= Capp Street Project =

Capp Street Project is an artist residency program that was originally located at 65 Capp Street in San Francisco, California. CSP was established as a program to nurture experimental art making in 1983 with the first visual arts residency in the United States dedicated solely to the creation and presentation of new art installations and conceptual art. The Capp Street Project name and concept has existed since 1983, although the physical space which the residency and exhibition program occupied has changed several times.

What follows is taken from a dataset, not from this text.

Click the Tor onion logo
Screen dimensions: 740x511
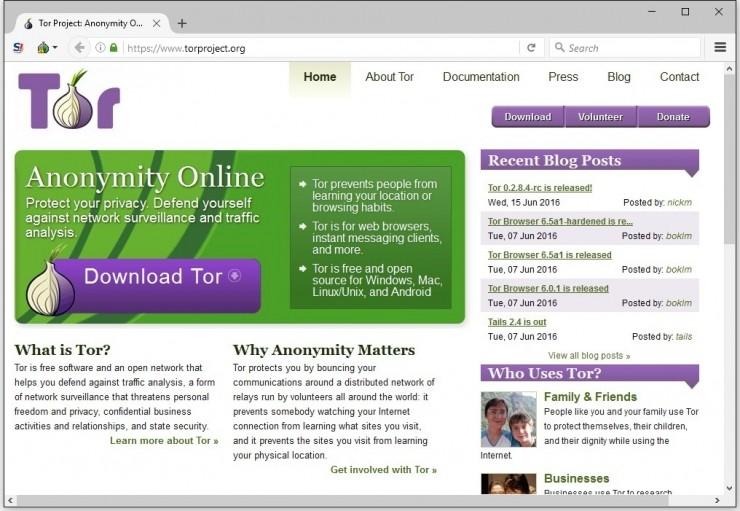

In 1998, Capp Street Project united with California College of the Arts’ Wattis Institute for Contemporary Arts. In 2014, Wattis celebrated 30 years of Capp Street Project Art.

== History ==

In 1983, Capp Street Project was created by Ann Hatch who acquired a David Ireland designed house at 65 Capp Street in San Francisco. Although Hatch's original intention was to preserve the house as a work of art, the project ultimately took another direction. The artist-in-residency program was created and became central to Capp Street Project.

== Locations ==
=== 65 Capp Street ===
The Capp Street Project programming was initially located at 65 Capp Street in San Francisco. The house at 65 Capp Street had previously belonged to David Ireland who had purchased it in 1979 and then transformed it into an acclaimed work of minimalist architecture. In 1981 Ann Hatch acquired the house which would serve as the first home base for the non-profit artist residency which she founded in 1983.

The 500 Capp Street house was purchased in 2008 by Carlie Wilmans, a granddaughter of Paul Lyman Wattis, (who headed Utah Construction and Mining Company that built Boulder Dam) and Phyllis Cannon Wattis (herself a great-granddaughter of Brigham Young), in order to preserve both the house and Ireland's work. Wilmans is on the board of the Capp Street Foundation.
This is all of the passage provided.